One-X Mobile lets businesses access features on their mobile devices, such as multi-party conference calling, call transfer, and abbreviated dialing.

IP telephony provider Avaya on Monday rolled out a version of one-X Mobile -- software that transforms a mobile device into an office desk phone -- for Apple's iPhone, in addition to software for BlackBerrys, Treos, and Java and WAP-based feature phones.

One-X Mobile is Avaya's client software that lets businesses access features on their mobile devices, such as multi-party conference calling, call transfer, and abbreviated dialing. The software unites enterprise and mobile networks, and enables unified communications -- an emerging technology that links business processes with presence information, e-mail, voice mail, instant messaging, and videoconferencing to facilitate efficient communications.

The software is compatible with unified communications technologies offered by both Avaya and Cisco. It supports Avaya Communication Manager and Modular Messaging, as well as Cisco CallManager and Unity messaging, which is especially beneficial to businesses that use mobile devices in mixed environments, according to Avaya.

Avaya claims it's the first company introduce an app for accessing enterprise communications from the iPhone. It previously offered a version of one-X Mobile for Windows Mobile and Symbian smartphones, but is now able to extend it to other smartphones and even feature phones (without an operating system) as a result of its recent acquisition of Traverse Networks, a provider of unified communications technologies.

"The goal is to provide support for all mobile phones. In the past we were able to support only the call control layer and now we can support the data layer, so users can fully leverage unified communications. That became possible with our Traverse acquisition," said Humphrey Chen, director of product management for unified clients at Avaya, in an interview.

Earlier this year, Avaya rolled out a dual-mode version of one-X Mobile, designed to hand off calls between corporate Wi-Fi networks and cellular networks on Nokia Eseries business smartphones, including the E60, E61, and E70 models.

Businesses using one-X Mobile get a single number where employees can be reached, whether they're at their desks at the office or on their mobile devices working remotely. They also get a visual voicemail capability where voice messages can be viewed and selected from a list without dialing into the corporate voicemail system.

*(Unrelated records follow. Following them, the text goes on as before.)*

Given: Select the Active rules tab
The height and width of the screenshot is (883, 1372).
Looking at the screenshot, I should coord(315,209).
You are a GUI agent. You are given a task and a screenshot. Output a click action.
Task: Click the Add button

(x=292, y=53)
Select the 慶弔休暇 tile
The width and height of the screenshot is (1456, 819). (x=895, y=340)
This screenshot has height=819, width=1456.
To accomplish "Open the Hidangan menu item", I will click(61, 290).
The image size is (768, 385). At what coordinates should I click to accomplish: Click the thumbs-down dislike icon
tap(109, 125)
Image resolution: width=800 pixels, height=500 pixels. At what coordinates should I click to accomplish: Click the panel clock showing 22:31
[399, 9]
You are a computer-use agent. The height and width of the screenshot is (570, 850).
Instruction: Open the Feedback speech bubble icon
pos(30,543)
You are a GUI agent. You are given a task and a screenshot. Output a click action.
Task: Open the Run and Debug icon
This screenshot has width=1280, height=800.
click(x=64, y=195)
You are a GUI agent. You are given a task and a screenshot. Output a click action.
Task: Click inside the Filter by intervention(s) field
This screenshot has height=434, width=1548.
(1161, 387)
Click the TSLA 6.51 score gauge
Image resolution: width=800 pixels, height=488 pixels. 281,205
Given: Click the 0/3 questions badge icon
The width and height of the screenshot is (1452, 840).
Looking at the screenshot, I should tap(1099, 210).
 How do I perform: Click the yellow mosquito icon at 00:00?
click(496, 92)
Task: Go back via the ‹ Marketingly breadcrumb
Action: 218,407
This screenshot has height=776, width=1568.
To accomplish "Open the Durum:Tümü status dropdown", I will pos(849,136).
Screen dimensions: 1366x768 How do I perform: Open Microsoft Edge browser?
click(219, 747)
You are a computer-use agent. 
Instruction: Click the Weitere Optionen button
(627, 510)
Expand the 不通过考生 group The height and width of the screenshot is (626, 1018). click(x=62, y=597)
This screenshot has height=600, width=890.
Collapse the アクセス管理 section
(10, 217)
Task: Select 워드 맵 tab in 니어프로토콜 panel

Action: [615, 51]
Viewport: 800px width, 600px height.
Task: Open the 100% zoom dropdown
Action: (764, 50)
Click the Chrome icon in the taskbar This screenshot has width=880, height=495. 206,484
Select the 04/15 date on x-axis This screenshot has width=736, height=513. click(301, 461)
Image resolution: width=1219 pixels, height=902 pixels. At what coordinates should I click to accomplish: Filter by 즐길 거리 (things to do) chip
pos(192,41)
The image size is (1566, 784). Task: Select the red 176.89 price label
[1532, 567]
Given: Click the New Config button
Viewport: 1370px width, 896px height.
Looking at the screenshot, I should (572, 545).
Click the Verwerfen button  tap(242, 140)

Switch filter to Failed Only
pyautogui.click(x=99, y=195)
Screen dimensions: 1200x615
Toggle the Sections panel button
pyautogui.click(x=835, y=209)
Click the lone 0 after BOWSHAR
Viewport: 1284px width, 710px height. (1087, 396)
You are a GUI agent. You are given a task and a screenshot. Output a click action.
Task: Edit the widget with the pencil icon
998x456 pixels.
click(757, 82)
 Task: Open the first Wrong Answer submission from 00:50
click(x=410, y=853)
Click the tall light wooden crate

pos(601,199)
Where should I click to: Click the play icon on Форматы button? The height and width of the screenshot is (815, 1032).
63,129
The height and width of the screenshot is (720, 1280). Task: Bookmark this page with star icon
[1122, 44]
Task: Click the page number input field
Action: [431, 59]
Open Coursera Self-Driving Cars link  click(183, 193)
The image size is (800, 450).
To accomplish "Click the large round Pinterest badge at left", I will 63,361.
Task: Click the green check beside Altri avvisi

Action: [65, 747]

Apple's iPhone comes with a visual voicemail capability built-in, whereas BlackBerrys, Treos, and many other smartphones don't. One-X Mobile, however, cannot be downloaded as software on the iPhone and has to be accessed through the Safari Web browser, so enterprise visual voicemail and the iPhone's visual voicemail function as two separate applications. For other smartphones and cell phones, Avaya has created a downloadable interface, which serves up visual voicemail in an application that resides on the phones.

"We realize that the iPhone today is still a consumer phone, but there are so many opportunities to enterprise-enable it. One-X Mobile will first come as a Web-based application that looks like any other iPhone application. Once Apple releases its [Software Development Kit], we'll be able to create a richer application," said Chen.

Avaya plans to collaborate more closely with phone makers to integrate one-X Mobile with mobile platforms. For example, the company sees an opportunity to create an icon on the iPhone that presents visual voicemail in one application, which can display a work-related call routed through a corporate network versus a personal call routed through a wireless carrier's network.

One-X Mobile is currently available for mobile devices based on the BlackBerry, Palm OS, Symbian, and Windows Mobile operating systems, in addition to Java and WAP-based feature phones. One-X Mobile for iPhone will be available in the U.S. early next year.